Flashback writes backups in the directory defined by the WHERE variable in the script. This defaults to "$HOME/FLASHBACK", a directory named FLASHBACK in the user's home directory. If this directory doesn't exist, flashback prompts whether it should be created. Backup files are named with the fully-qualified path name of the directory backed up with all slashes replaced by hyphens, followed by the date and time in ISO 8601 format (yyyy-mm-dd-HH-MM-SS).
For an additional degree of security, you might want to modify the WHERE variable to place backups on a different computer (with a writable file system mounted on the machine on which you usually edit), or on a different physical storage device than the one where you do most of your work. That way, even after a screeching drive disaster or smoke incident, you'll be able to recover your work up to the last flashback.
Flashback distinguishes multiple backups of the same directory by appending the date and time to the second. If you run flashback more than once in a second, all but the first backup will fail because the backup file names are identical and backup files are write protected.
Flashback is a Unix shell script, written for the Bourne shell, and will require modifications on systems with incompatible shells. It is completely useless on non-Unix systems.
Flashback assumes the Unix commands chmod, cut, date, du, find, gzip, sed, tar, and tr behave as the GNU versions do. If these commands behave differently on your system, you'll need to modify the script accordingly. A system with classic System V commands will probably require modification of the du and find command options (the latter required only when the −n option is specified).
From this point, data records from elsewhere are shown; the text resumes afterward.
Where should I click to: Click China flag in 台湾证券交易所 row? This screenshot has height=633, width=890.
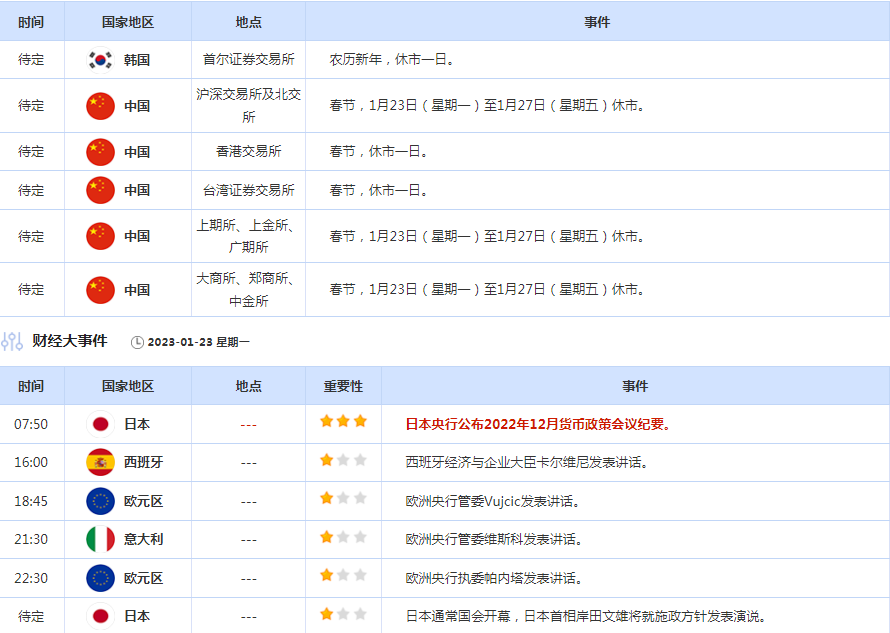pyautogui.click(x=100, y=190)
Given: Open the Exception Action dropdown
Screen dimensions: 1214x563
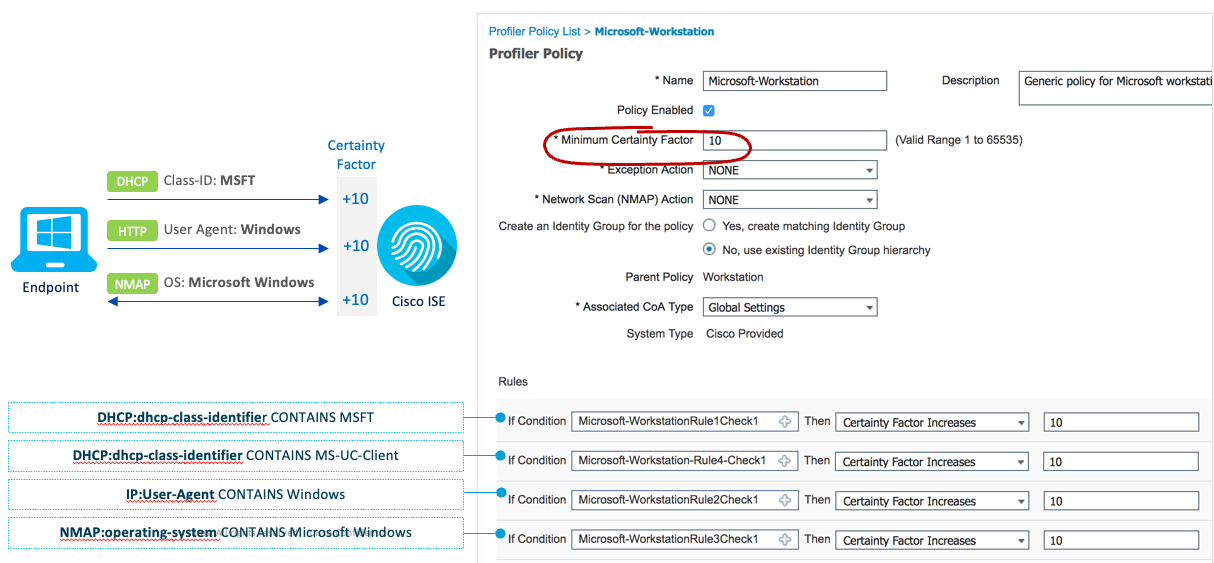Looking at the screenshot, I should coord(789,171).
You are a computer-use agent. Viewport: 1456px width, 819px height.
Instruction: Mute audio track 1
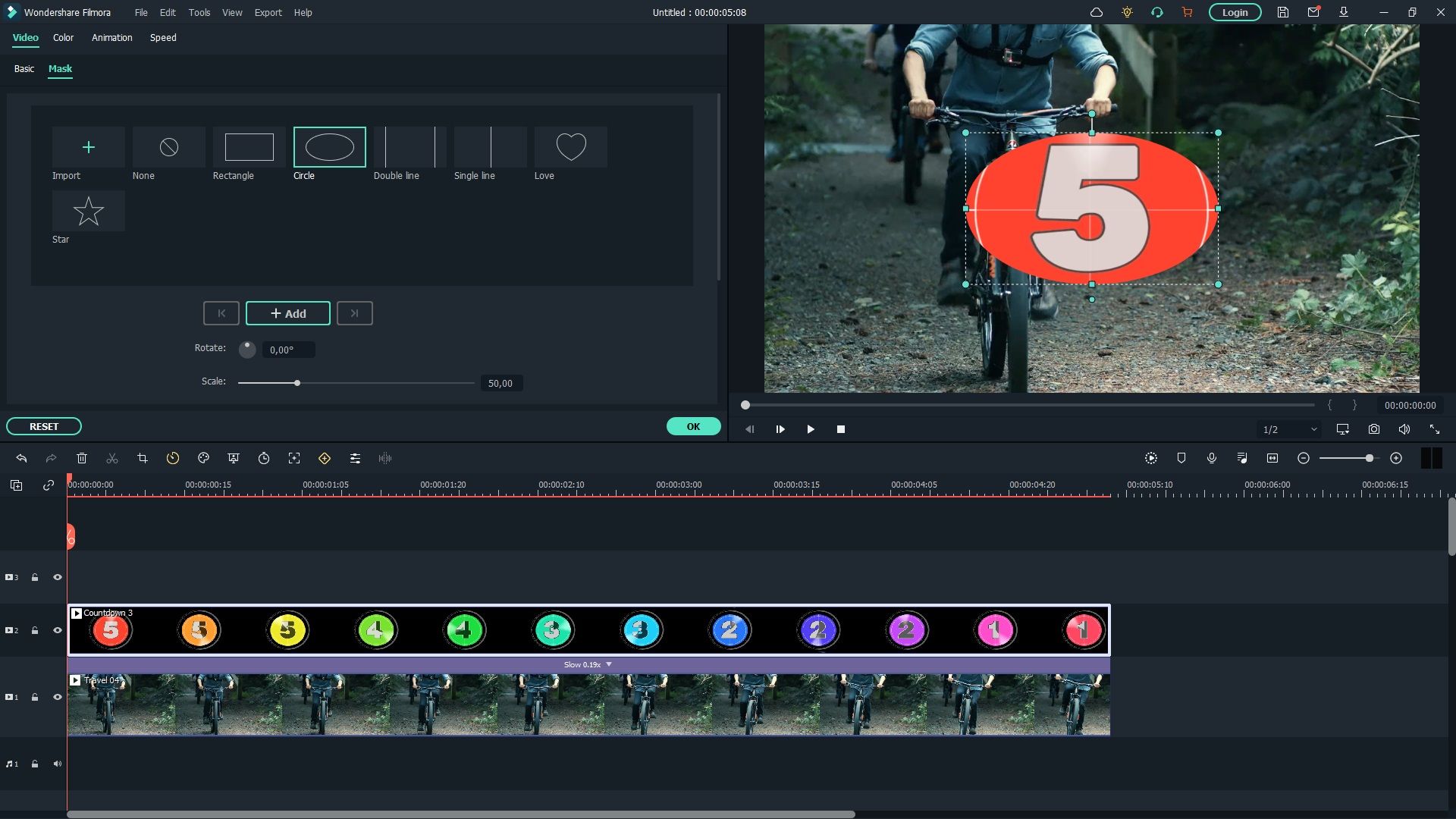click(x=57, y=764)
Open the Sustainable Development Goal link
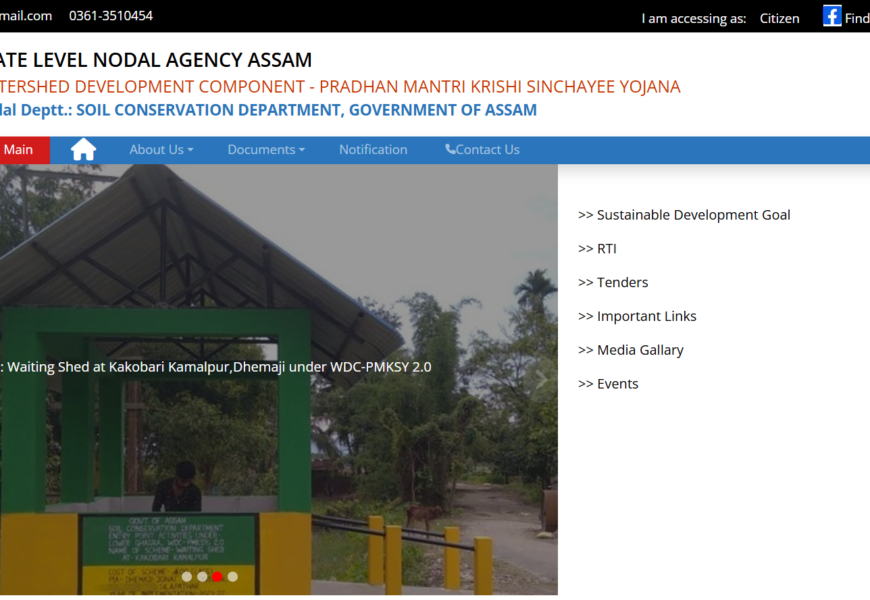 (x=684, y=215)
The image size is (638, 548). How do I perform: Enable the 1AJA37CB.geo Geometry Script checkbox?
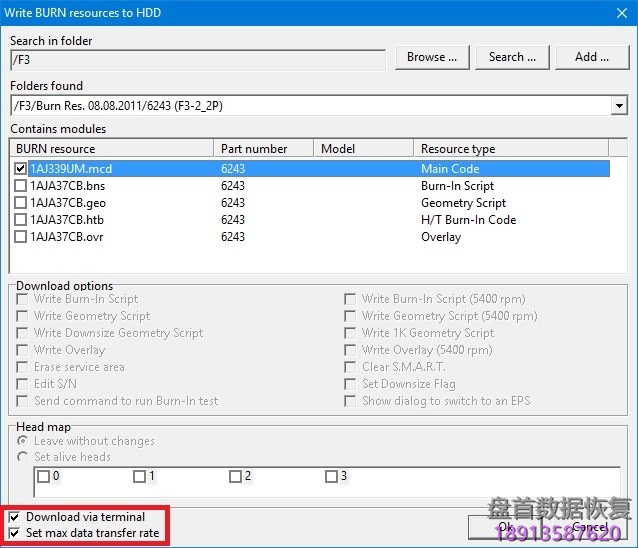click(21, 203)
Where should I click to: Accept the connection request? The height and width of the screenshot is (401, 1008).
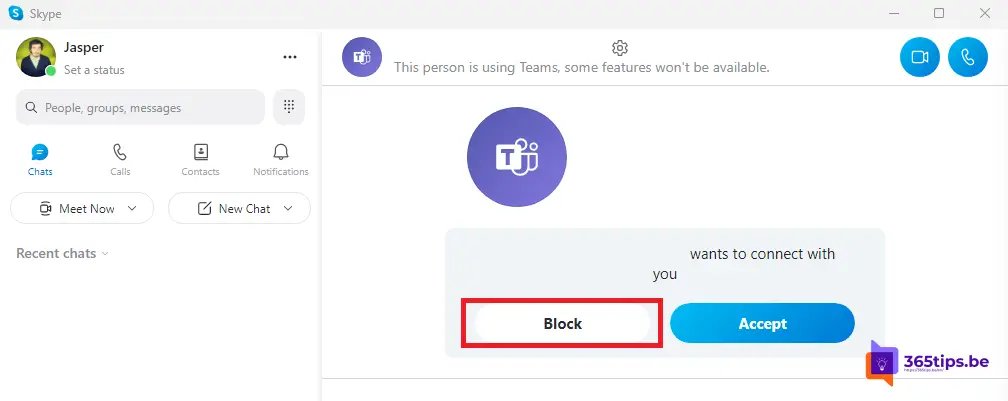[x=762, y=324]
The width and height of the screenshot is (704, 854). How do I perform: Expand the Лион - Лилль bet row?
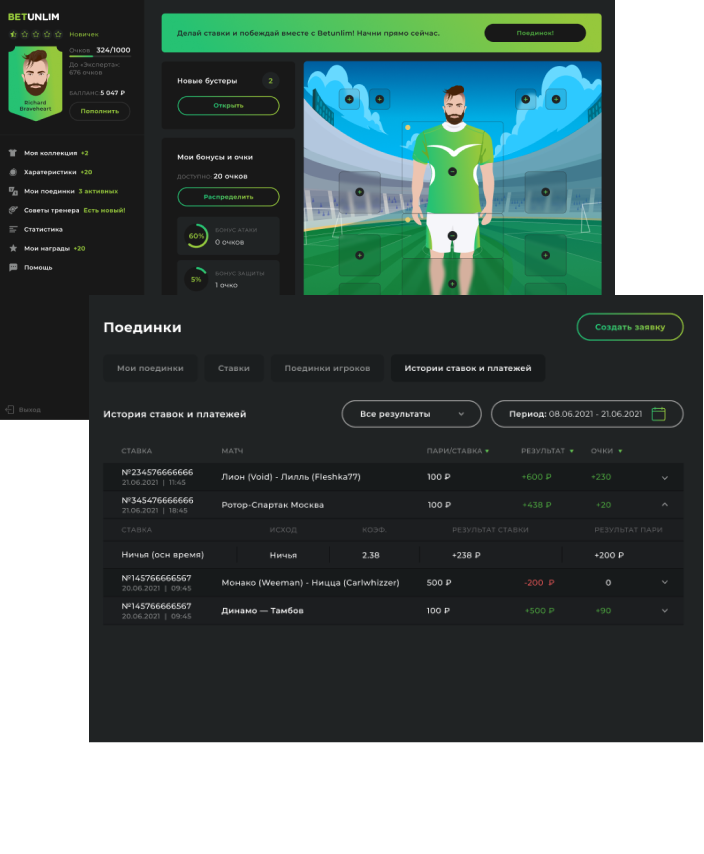665,478
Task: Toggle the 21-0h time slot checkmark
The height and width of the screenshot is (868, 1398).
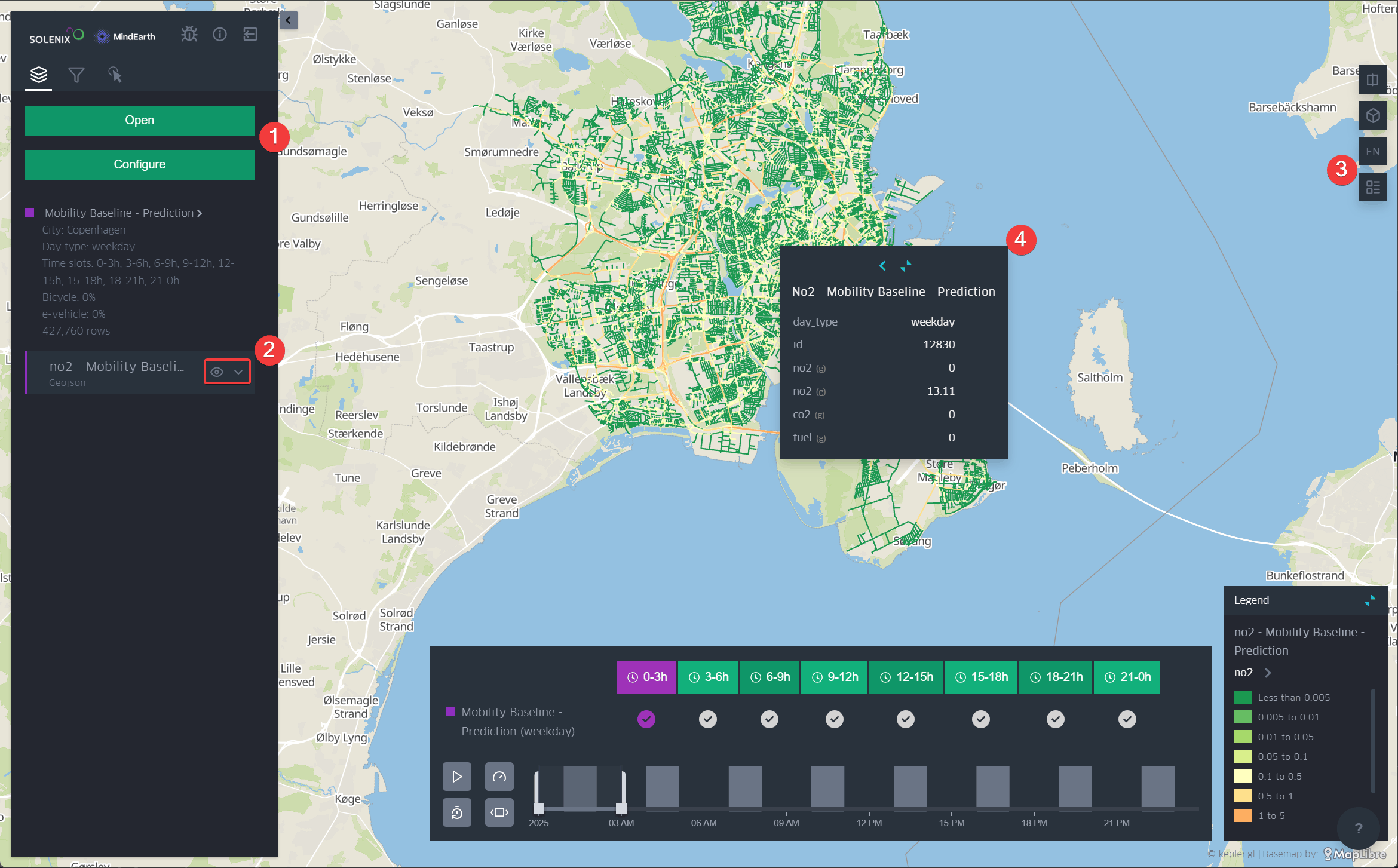Action: [x=1127, y=719]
The program is provided as flashback.tar.gz, a Gzipped archive containing the flashback shell script and this document. Prior releases remain available.
gzip(1), tar(1)
flashback returns status 0 if processing was completed without errors and 1 if the backup could not be made.
This software is in the public domain. Permission to use, copy, modify, and distribute this software and its documentation for any purpose and without fee is hereby granted, without any conditions or restrictions. This software is provided "as is" without express or implied warranty.